> _TASK REQUIREMENTS_: Reproduce every line of the material below verbatim.

** start of RECORDS FOR THIS TASK **

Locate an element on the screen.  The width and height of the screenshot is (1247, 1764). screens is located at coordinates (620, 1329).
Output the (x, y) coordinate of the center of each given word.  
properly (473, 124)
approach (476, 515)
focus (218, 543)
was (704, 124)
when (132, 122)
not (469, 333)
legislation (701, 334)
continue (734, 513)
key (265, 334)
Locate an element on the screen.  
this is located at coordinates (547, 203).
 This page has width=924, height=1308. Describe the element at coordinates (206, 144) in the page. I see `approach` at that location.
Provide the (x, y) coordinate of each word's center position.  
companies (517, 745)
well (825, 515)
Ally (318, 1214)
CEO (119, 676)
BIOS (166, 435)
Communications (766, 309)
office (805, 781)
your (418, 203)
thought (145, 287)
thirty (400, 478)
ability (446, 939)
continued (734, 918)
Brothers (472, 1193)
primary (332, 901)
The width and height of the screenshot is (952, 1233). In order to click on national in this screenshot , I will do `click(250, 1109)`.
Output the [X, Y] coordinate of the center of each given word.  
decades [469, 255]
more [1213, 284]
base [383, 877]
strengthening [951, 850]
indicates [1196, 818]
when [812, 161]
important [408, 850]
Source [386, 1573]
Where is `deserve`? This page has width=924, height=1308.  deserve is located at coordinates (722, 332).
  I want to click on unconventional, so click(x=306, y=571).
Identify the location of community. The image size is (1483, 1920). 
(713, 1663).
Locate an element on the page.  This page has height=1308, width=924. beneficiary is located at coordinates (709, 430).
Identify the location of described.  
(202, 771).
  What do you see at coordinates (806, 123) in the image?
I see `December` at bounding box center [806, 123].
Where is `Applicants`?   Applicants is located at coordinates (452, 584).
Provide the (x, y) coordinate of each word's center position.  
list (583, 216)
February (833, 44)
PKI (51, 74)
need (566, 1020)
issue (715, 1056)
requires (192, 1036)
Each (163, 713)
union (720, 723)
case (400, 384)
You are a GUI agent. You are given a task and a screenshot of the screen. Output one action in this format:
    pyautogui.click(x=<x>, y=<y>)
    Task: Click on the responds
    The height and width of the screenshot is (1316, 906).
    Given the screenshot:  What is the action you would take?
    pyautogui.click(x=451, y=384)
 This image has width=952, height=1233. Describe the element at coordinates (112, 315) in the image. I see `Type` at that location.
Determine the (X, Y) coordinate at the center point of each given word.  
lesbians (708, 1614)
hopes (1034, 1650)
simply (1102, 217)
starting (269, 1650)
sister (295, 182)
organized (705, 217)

** end of RECORDS FOR THIS TASK **

> _SOLUTION BELOW_:
Locate an element on the screen.  The width and height of the screenshot is (1247, 1764). screens is located at coordinates (620, 1329).
Output the (x, y) coordinate of the center of each given word.  
properly (473, 124)
approach (476, 515)
focus (218, 543)
was (704, 124)
when (132, 122)
not (469, 333)
legislation (701, 334)
continue (734, 513)
key (265, 334)
Locate an element on the screen.  
this is located at coordinates (547, 203).
 This page has width=924, height=1308. Describe the element at coordinates (206, 144) in the page. I see `approach` at that location.
Provide the (x, y) coordinate of each word's center position.  
companies (517, 745)
well (825, 515)
Ally (318, 1214)
CEO (119, 676)
BIOS (166, 435)
Communications (766, 309)
office (805, 781)
your (418, 203)
thought (145, 287)
thirty (400, 478)
ability (446, 939)
continued (734, 918)
Brothers (472, 1193)
primary (332, 901)
The width and height of the screenshot is (952, 1233). In order to click on national in this screenshot , I will do `click(250, 1109)`.
Output the [X, Y] coordinate of the center of each given word.  
decades [469, 255]
more [1213, 284]
base [383, 877]
strengthening [951, 850]
indicates [1196, 818]
when [812, 161]
important [408, 850]
Source [386, 1573]
Where is `deserve`? This page has width=924, height=1308.  deserve is located at coordinates (722, 332).
  I want to click on unconventional, so click(x=306, y=571).
Identify the location of community. The image size is (1483, 1920). 
(713, 1663).
Locate an element on the page.  This page has height=1308, width=924. beneficiary is located at coordinates (709, 430).
Identify the location of described.  
(202, 771).
  What do you see at coordinates (806, 123) in the image?
I see `December` at bounding box center [806, 123].
Where is `Applicants`?   Applicants is located at coordinates (452, 584).
Provide the (x, y) coordinate of each word's center position.  
list (583, 216)
February (833, 44)
PKI (51, 74)
need (566, 1020)
issue (715, 1056)
requires (192, 1036)
Each (163, 713)
union (720, 723)
case (400, 384)
You are a GUI agent. You are given a task and a screenshot of the screen. Output one action in this format:
    pyautogui.click(x=<x>, y=<y>)
    Task: Click on the responds
    The height and width of the screenshot is (1316, 906).
    Given the screenshot:  What is the action you would take?
    pyautogui.click(x=451, y=384)
 This image has width=952, height=1233. Describe the element at coordinates (112, 315) in the image. I see `Type` at that location.
Determine the (X, Y) coordinate at the center point of each given word.  
lesbians (708, 1614)
hopes (1034, 1650)
simply (1102, 217)
starting (269, 1650)
sister (295, 182)
organized (705, 217)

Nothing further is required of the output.